When defining character traits, they are “all the aspects of a person’s behavior and attitudes that make up that person’s personality. Everyone has character traits, both good and bad.” In the corporate world, industry, loyalty, and resilience may be categorized as desirable character traits, while laziness, impatience, and fearfulness just might get someone the boot.

Global mobility managers cannot neglect this aspect and focus on skill set and experience alone. Some character traits are key to the success of an overseas assignment than others. Here are two vital ones to look out for:

 

  • Adaptabilty in an environment or living condition

 

A successful assignee must be willing to adjust to his situation and not panic or freak out should the more convenient conditions change. “Hardship” is getting to be a buzzword now in global mobility circles and assignees must be able to handle them should their working and living environment change.

Communicaid gives one example: if an unforeseen power outage erupts in the assignee’s once sterling neighborhood, and threatens to do so in the next few days, the assignee must be able to take this in stride while everything is being fixed.

Or if they find  out suddenly that the diplomat they are seeing has a bad experience in the country of their origin, they must be able not just to handle the ensuing conversation but win the diplomat over to their cause.

  1. A love for new experiences:

Prospective assignees must not just be open to novel experiences but they must revel in them.

A stint in a foreign country can open their eyes to learning and adventures that might not just strain their physical and intellectual capabilities, but their emotional ones as well.
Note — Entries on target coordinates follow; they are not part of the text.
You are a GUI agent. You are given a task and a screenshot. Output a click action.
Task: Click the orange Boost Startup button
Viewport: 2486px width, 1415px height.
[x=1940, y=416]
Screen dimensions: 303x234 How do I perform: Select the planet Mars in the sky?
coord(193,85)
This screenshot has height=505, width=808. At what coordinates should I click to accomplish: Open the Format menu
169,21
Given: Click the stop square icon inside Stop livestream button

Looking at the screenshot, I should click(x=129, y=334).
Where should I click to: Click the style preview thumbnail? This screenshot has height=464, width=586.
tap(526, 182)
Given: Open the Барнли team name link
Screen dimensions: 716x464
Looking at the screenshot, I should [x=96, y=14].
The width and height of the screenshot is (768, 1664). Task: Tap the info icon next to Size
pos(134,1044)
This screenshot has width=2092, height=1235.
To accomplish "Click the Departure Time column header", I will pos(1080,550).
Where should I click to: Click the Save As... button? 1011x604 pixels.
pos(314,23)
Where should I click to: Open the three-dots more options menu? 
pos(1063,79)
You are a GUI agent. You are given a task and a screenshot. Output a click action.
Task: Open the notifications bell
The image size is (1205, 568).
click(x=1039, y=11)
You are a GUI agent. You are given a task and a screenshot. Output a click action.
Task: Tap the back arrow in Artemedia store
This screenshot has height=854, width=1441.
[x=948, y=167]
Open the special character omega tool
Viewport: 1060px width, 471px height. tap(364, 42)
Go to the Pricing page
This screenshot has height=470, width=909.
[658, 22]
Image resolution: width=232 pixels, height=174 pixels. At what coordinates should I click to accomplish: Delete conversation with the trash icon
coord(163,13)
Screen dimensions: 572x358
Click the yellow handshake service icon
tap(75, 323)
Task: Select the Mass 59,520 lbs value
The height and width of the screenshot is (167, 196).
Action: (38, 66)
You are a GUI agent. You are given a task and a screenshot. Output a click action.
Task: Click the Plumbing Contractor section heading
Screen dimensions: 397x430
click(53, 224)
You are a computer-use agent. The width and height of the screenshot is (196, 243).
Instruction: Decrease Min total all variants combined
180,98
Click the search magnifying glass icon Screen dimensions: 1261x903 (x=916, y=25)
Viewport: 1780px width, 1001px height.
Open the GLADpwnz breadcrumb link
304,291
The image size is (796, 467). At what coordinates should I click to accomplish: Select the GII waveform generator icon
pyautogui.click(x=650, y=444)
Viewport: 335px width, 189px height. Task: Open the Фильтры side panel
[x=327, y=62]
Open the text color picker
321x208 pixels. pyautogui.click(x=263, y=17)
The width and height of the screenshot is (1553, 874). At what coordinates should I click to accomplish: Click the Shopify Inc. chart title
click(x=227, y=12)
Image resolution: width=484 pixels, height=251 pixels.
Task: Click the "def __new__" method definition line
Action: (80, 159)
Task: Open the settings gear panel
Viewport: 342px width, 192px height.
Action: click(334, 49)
It’s not all cocktails and furnished apartments like the ones that California Corporate Housing provides — there are times that assignees will be asked to literally walk on dirt roads or crash in rural villages overnight in order to connect with the local communities.

Learning may not just entail an online linguistics course but sitting down with guests to partake of their cuisine that just might be too exotic for them.

A neutral or dispassionate approach can only see the assignee so far — they must be able to exude and experience joy in the journey.